++++ Provided entries

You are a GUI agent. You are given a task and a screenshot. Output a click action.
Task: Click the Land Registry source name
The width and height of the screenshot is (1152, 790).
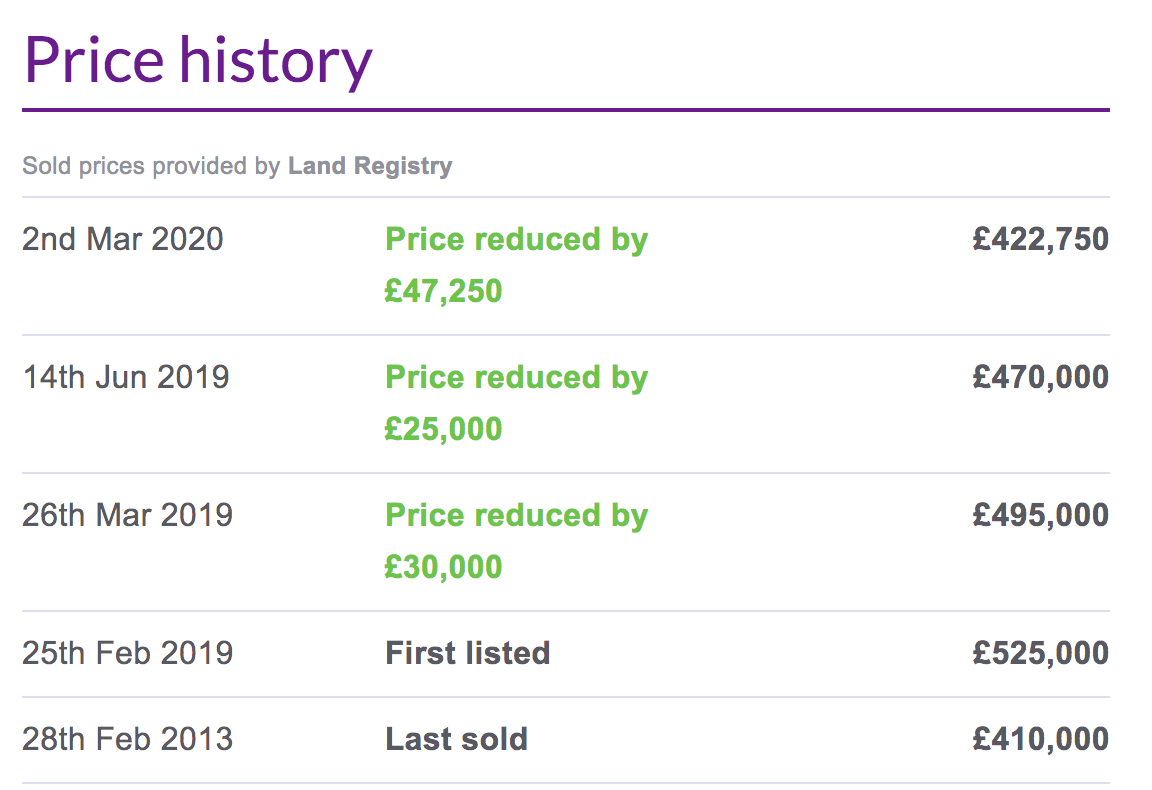[x=370, y=166]
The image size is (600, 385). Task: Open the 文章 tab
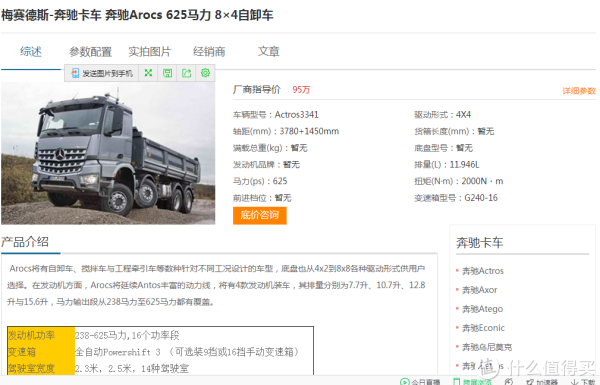(269, 51)
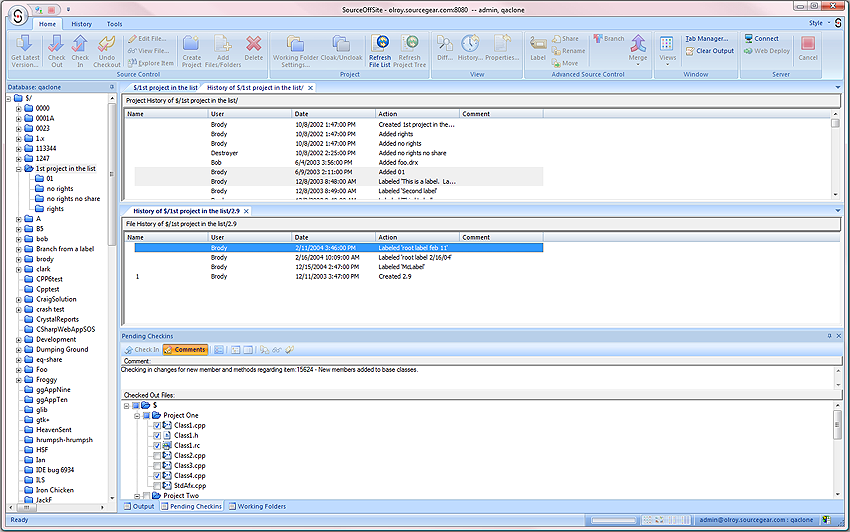The image size is (850, 532).
Task: Open the Tab Manager
Action: click(x=706, y=38)
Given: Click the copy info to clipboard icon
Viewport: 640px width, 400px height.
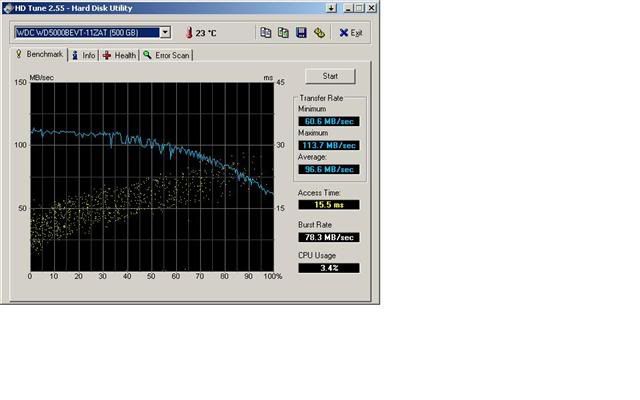Looking at the screenshot, I should pos(266,32).
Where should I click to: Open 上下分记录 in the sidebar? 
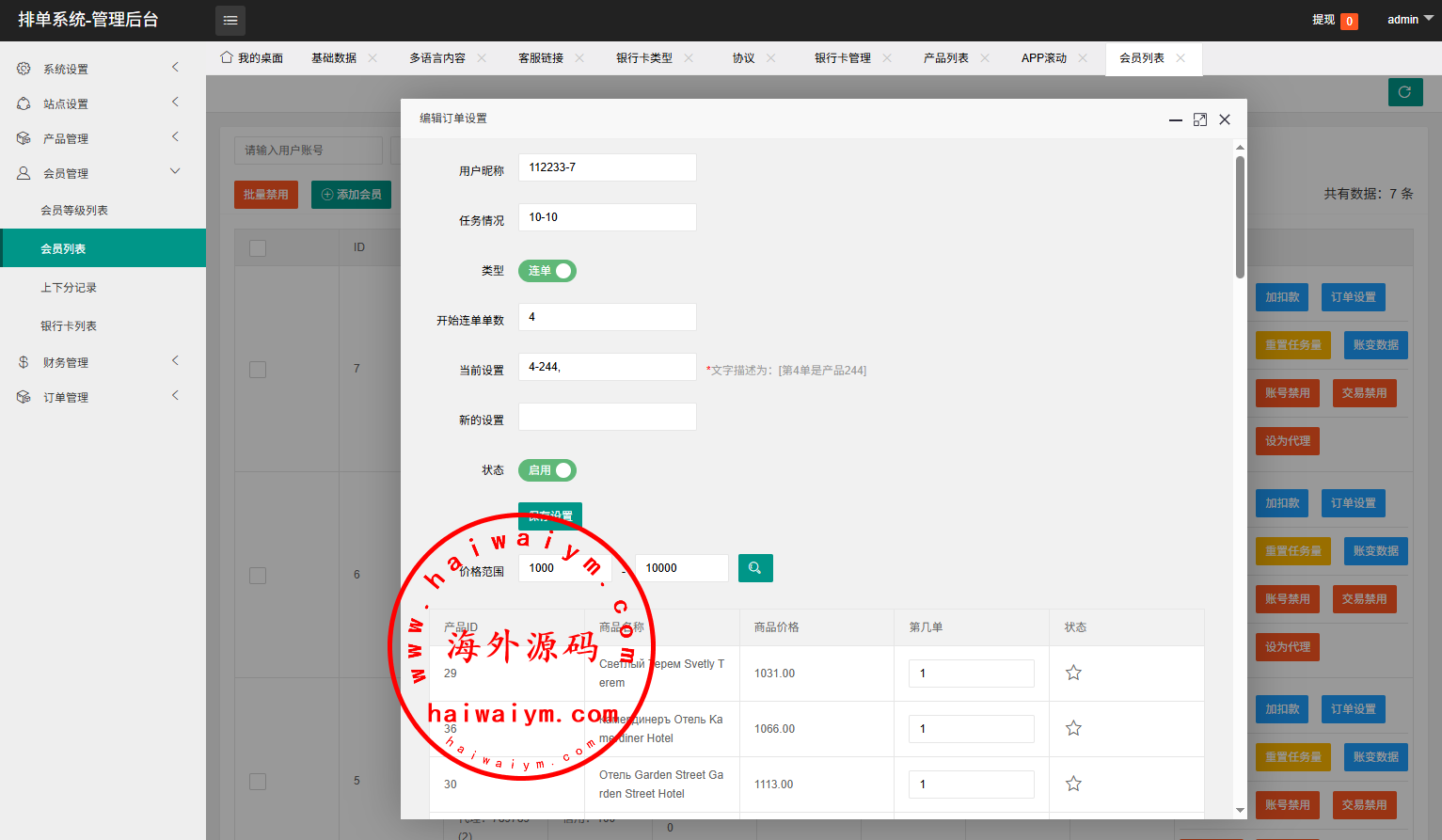tap(69, 288)
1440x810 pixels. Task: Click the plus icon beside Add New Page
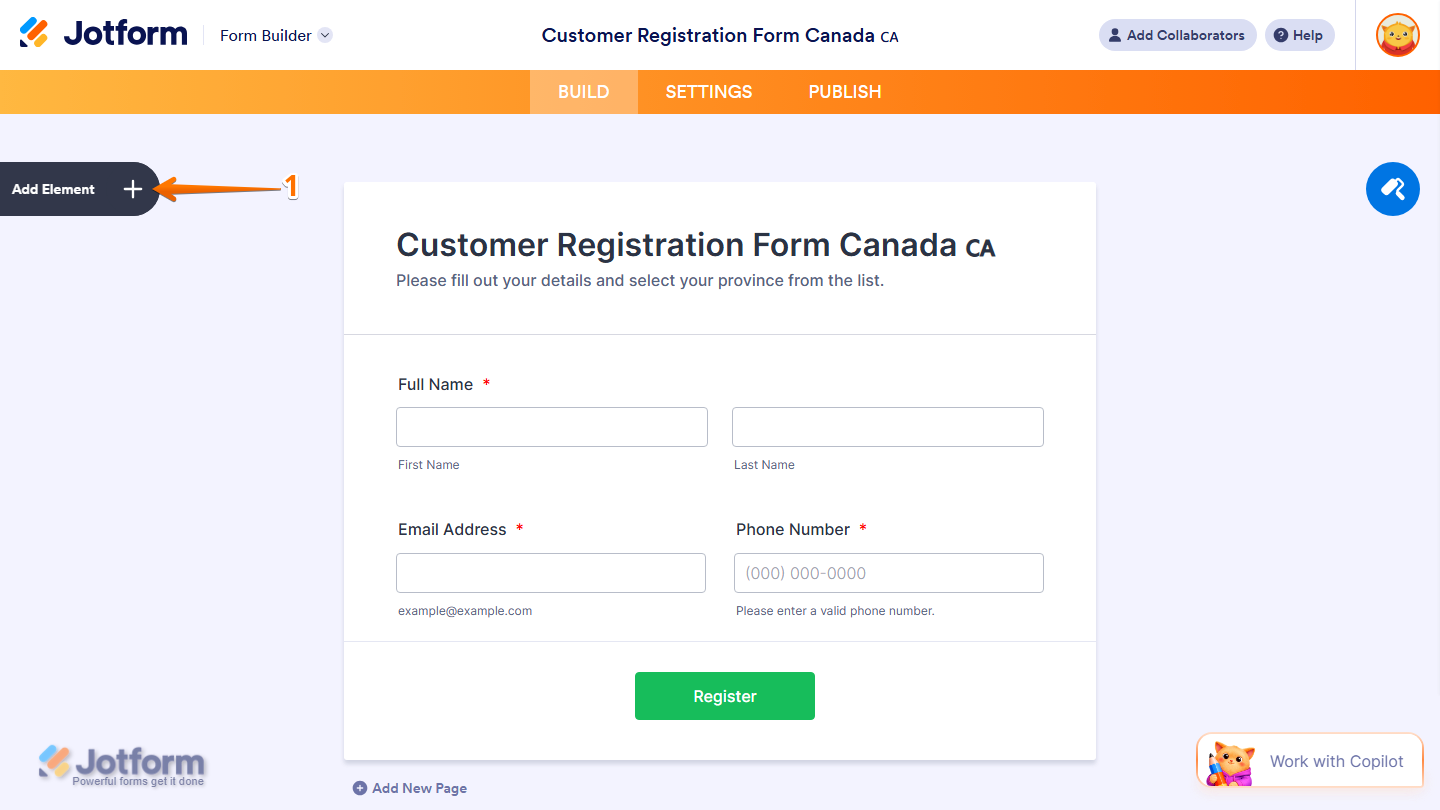(x=360, y=788)
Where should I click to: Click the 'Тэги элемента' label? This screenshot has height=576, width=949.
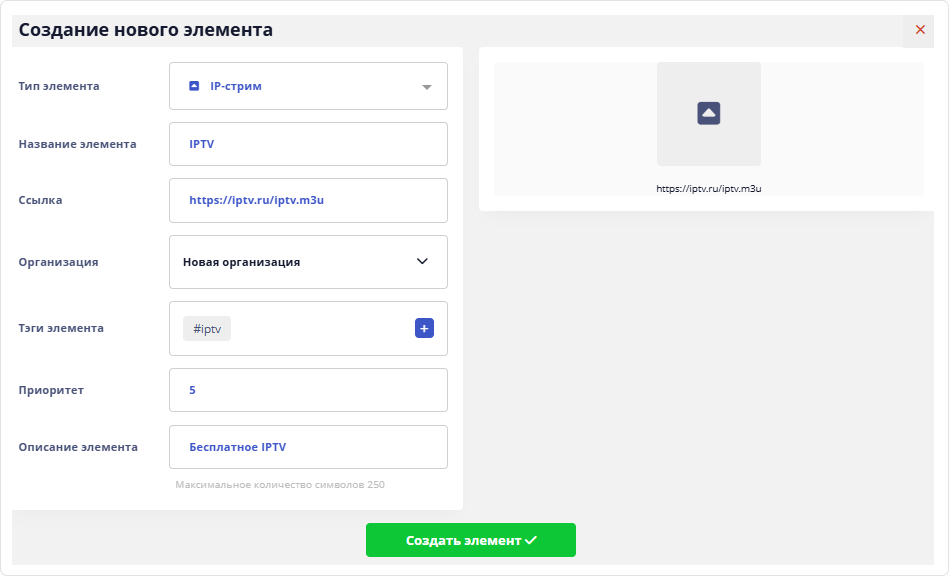(x=61, y=328)
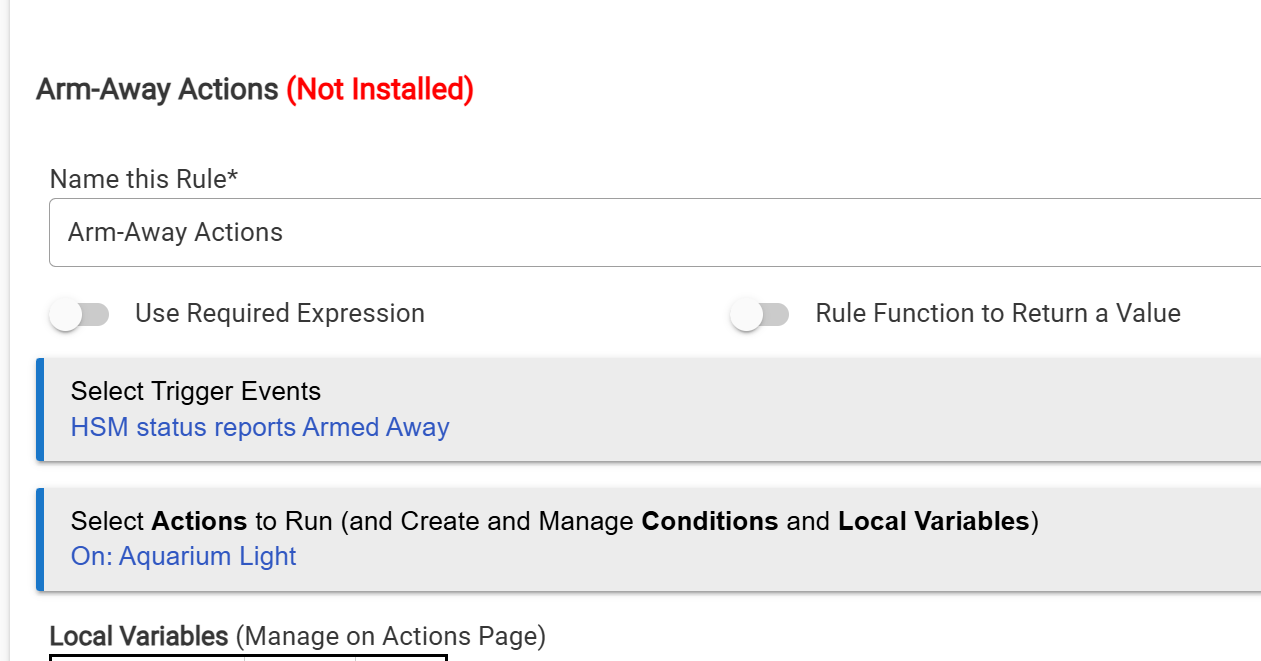Click the Local Variables table border
The width and height of the screenshot is (1261, 661).
point(246,657)
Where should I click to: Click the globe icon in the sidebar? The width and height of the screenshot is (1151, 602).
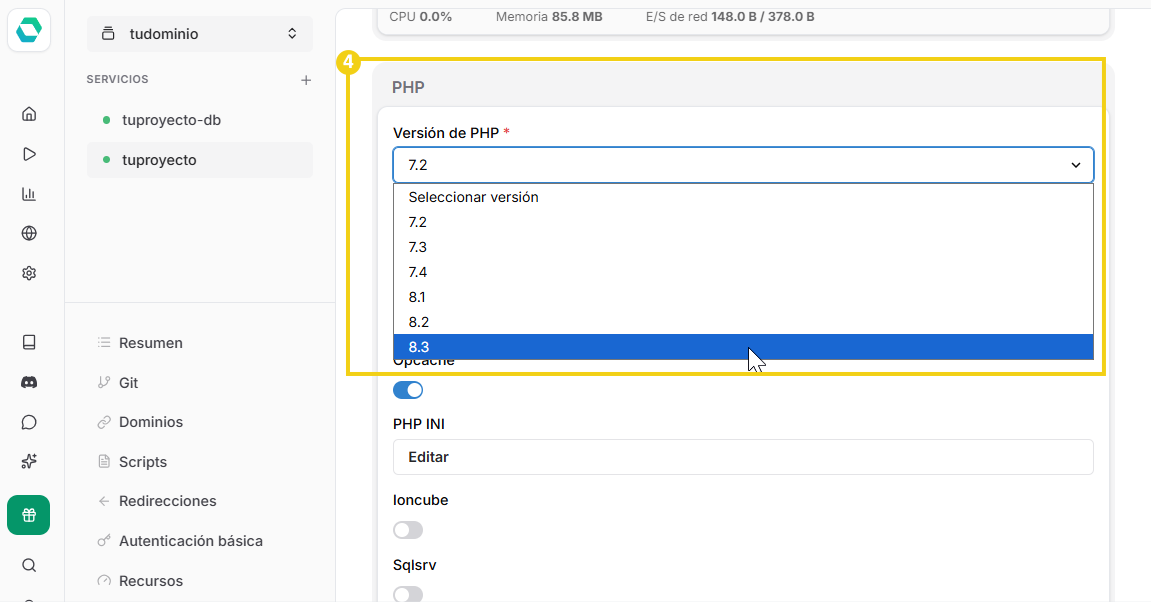tap(28, 233)
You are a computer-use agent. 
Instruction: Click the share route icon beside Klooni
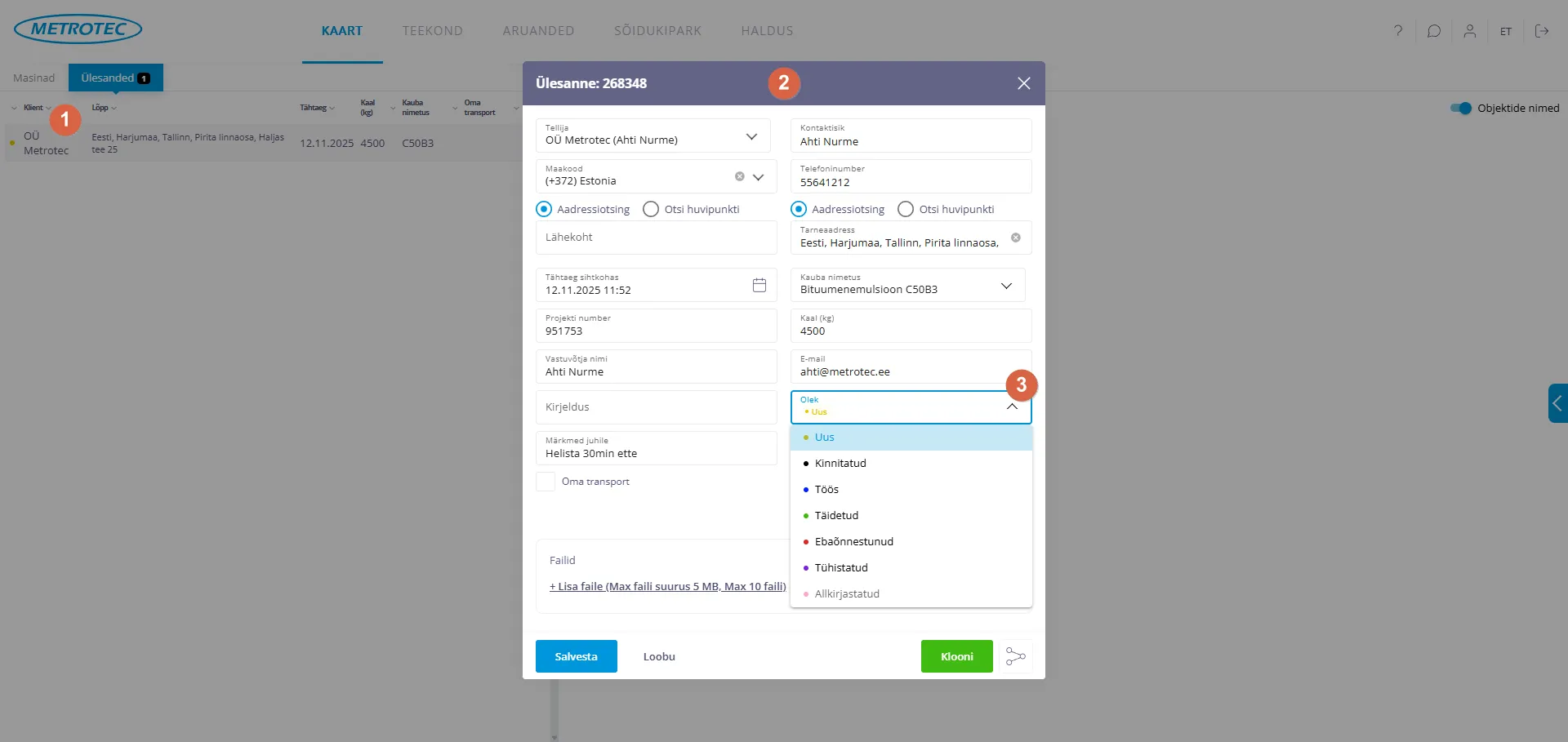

++++++++

**Instructions to follow**
Look through the entries above and find each line where the word "agent" occurs; copy those lines.

**Your solution**
You are a GUI agent. You are given a task and a screenshot. Output a click action.
You are a computer-use agent. 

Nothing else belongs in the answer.